Est tout aussi contraire à la volonté du législateur et aux dispositions du bail le fait d’empêcher ou de limiter l’accès aux terres louées sept mois sur douze (de novembre à mai) aux randonneurs, tout comme le serait l’imposition à ces derniers de tarifs supplémentaires pour accéder à ces terres ou pour utiliser un stationnement en sus des droits payés à la SÉPAQ pour accéder aux parcs nationaux, droits qui en principe incluent le stationnement.

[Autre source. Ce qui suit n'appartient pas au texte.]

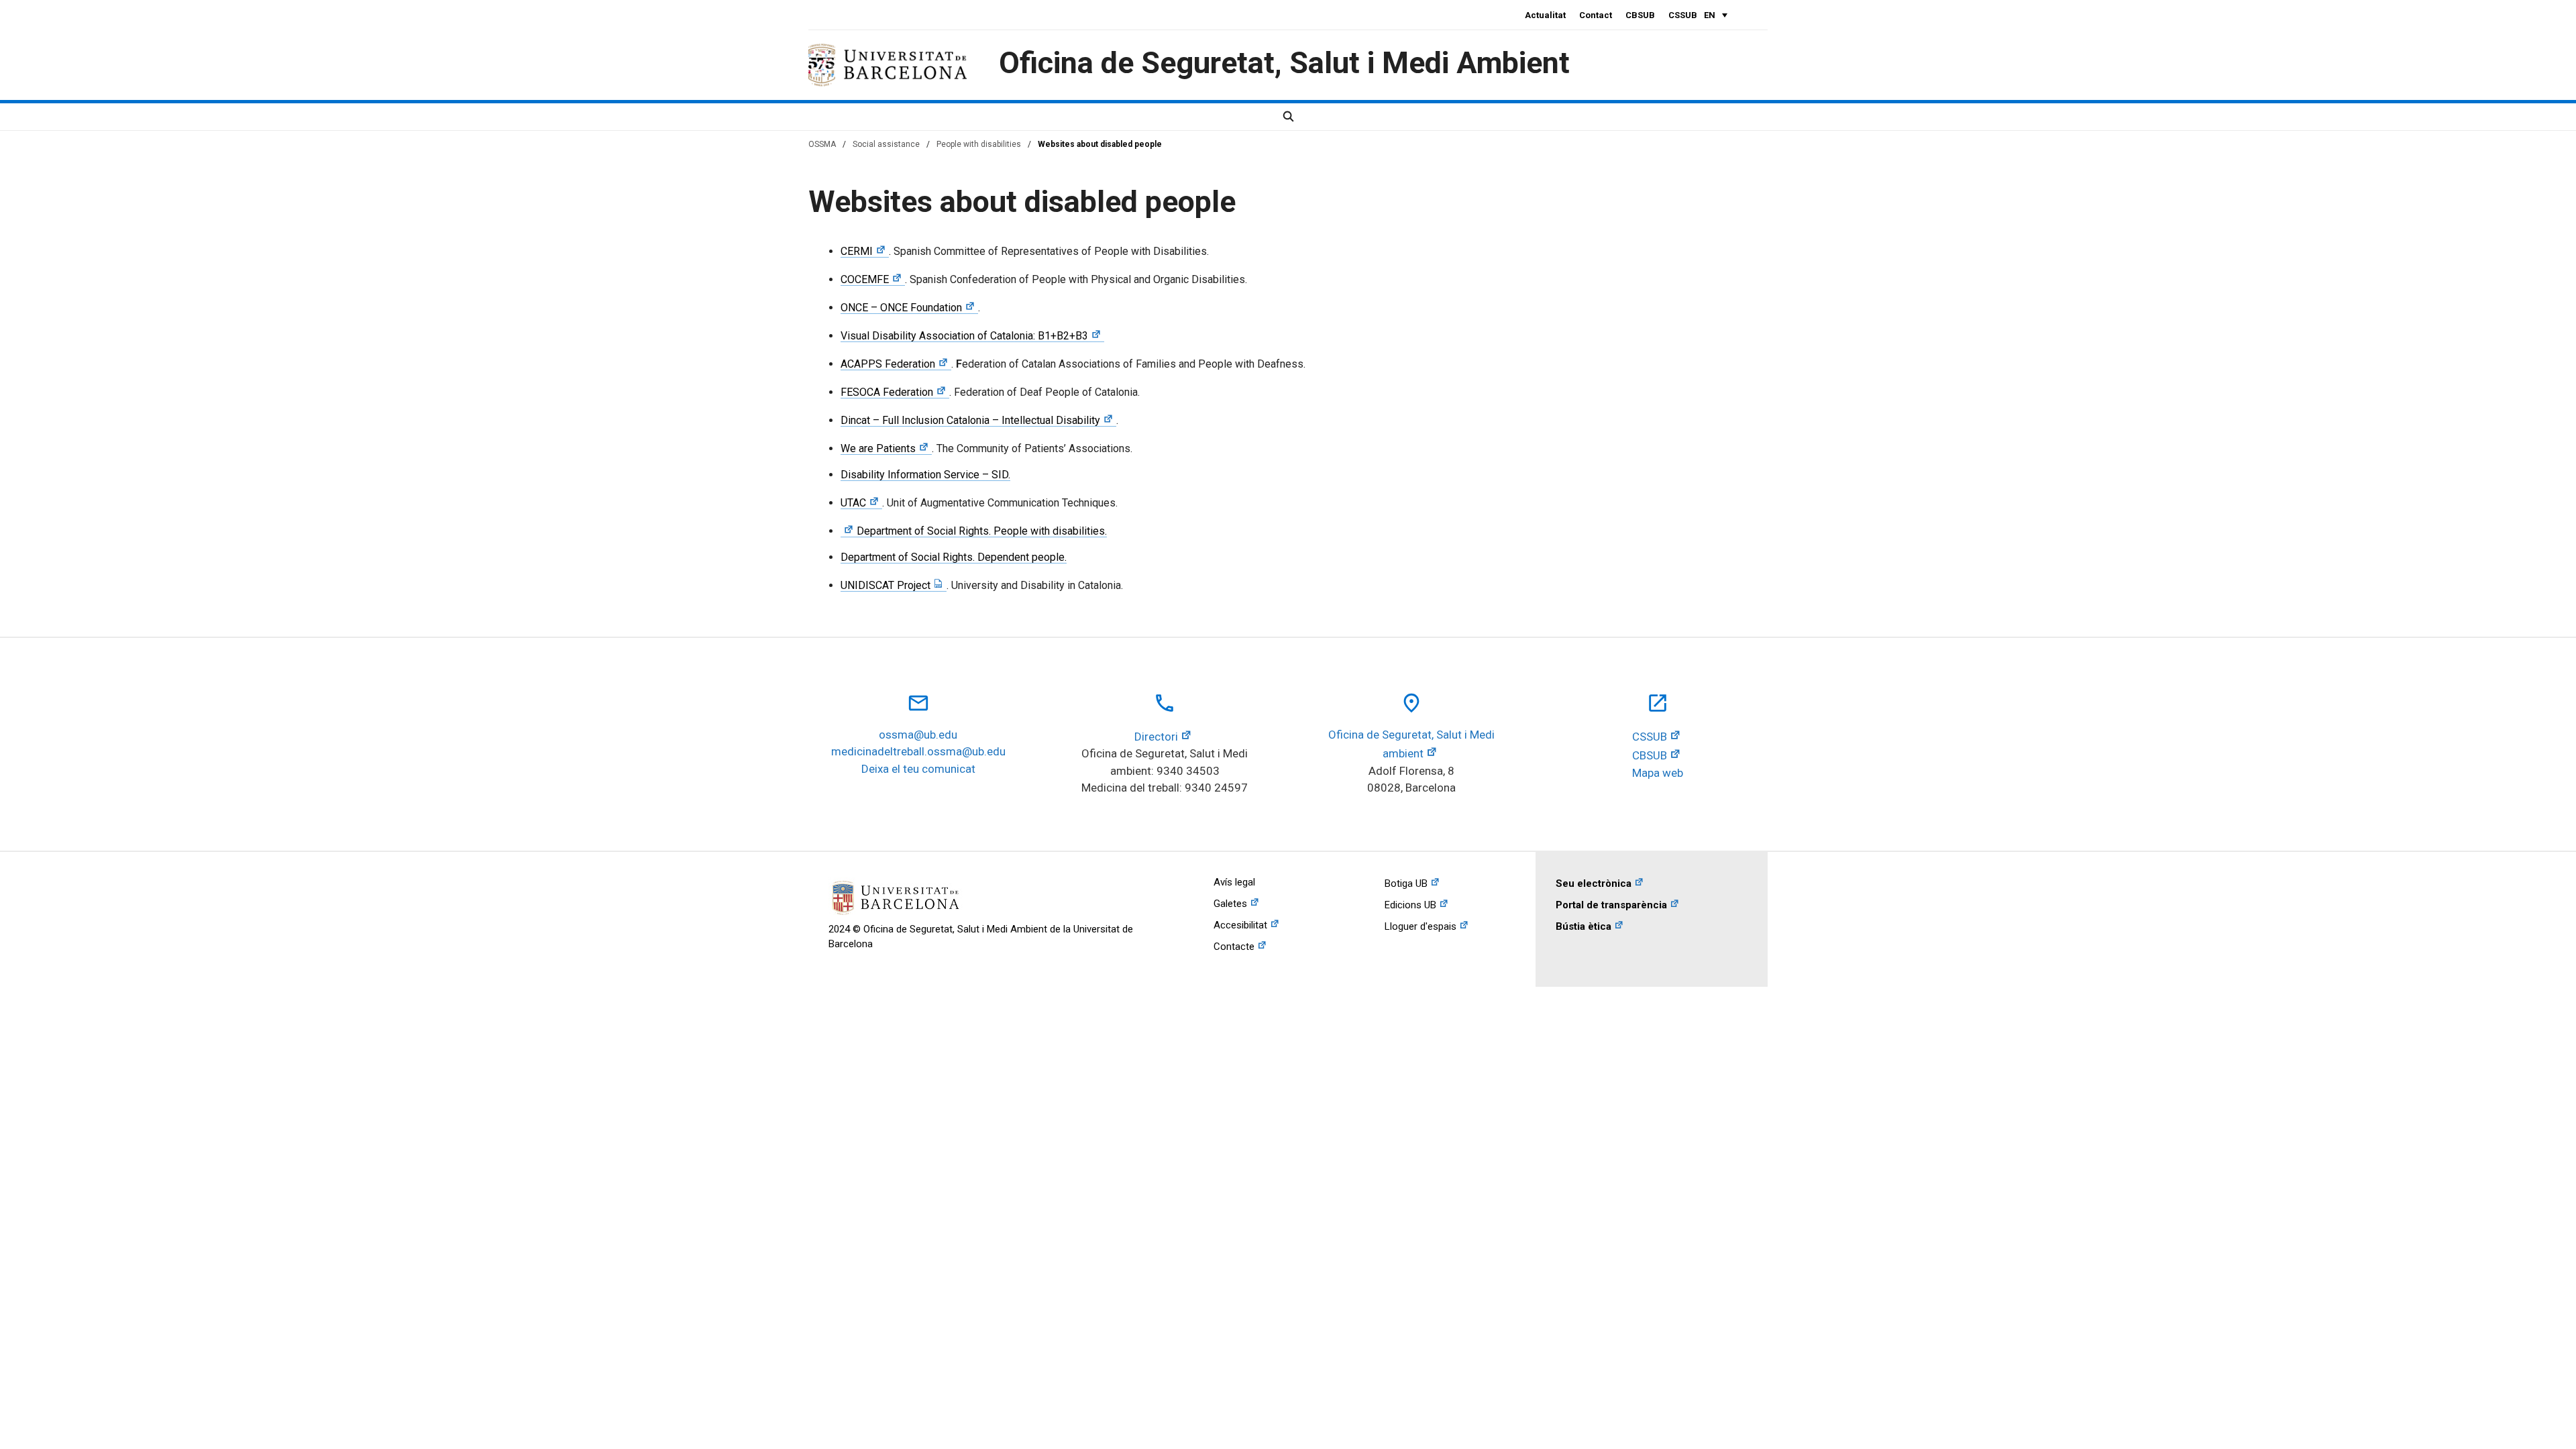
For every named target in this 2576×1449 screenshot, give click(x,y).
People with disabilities (978, 144)
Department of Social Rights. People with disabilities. (982, 531)
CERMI (857, 251)
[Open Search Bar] (1287, 116)
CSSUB (1682, 15)
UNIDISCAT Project (885, 585)
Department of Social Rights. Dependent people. (954, 557)
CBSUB (1640, 15)
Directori (1156, 736)
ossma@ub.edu (918, 734)
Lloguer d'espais (1420, 926)
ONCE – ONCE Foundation (901, 307)
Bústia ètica (1583, 926)
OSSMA (822, 144)
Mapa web (1657, 773)
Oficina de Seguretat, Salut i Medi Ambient (1284, 62)
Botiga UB (1406, 883)
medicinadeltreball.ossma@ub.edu (918, 751)
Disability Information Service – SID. (925, 474)
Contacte (1234, 947)
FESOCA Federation (887, 392)
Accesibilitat (1240, 925)
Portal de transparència (1611, 905)
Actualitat (1545, 15)
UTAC (853, 502)
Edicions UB (1410, 905)
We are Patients (878, 448)
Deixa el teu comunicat (918, 768)
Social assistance (886, 144)
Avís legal (1234, 882)
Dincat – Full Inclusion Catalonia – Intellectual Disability (970, 420)
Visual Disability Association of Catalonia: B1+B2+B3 (964, 335)
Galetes (1230, 904)
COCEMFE (865, 279)
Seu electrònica (1593, 883)
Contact (1595, 15)
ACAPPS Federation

Le gestionnaire ne peut certes faire indirectement ce qu’il ne peut faire directement en facturant le stationnement plutôt que l’accès à la montagne.
Dans ces circonstances, et tenant compte des fonctions et responsabilités des diverses autorités gouvernementales impliquées dans la gestion des parcs, dont plusieurs ont été des acteurs-clés dans l’élaboration du cadre légal mis en place depuis dix ans pour le parc national du Mont-Orford, je trouve pour le moins préoccupant le silence du ministère des Forêts, de la Faune et des Parcs ainsi que de la SÉPAQ dans ce dossier.
Il faut craindre qu’une érosion progressive de la vigilance de l’État quant au suivi de l’exploitation des terres sous bail dans le parc national du Mont-Orford ne conduise à une dérive plus insidieuse et qu’une interprétation trop libérale des activités de plein air, exceptionnellement tolérées sur ces terres, n’en vienne à constituer LA solution pour rentabiliser les installations de ski et de golf, et ce, au détriment non seulement des droits d’accès accordés en vertu de la Loi sur les parcs, mais aussi de l’intégrité et de la mission de protection de ce parc.
J’ose espérer qu’à la lumière du rappel des faits et des conditions ayant présidé à l’adoption de la Loi de 2010 et à la conclusion du bail, ces mêmes autorités gouvernementales, ainsi que la Corporation Ski & Golf Mont-Orford, sauront rectifier le tir et prendre les décisions nécessaires pour mieux concilier la rentabilisation des activités de ski et de golf avec les droits des usagers du parc, dans le respect de la loi et du bail.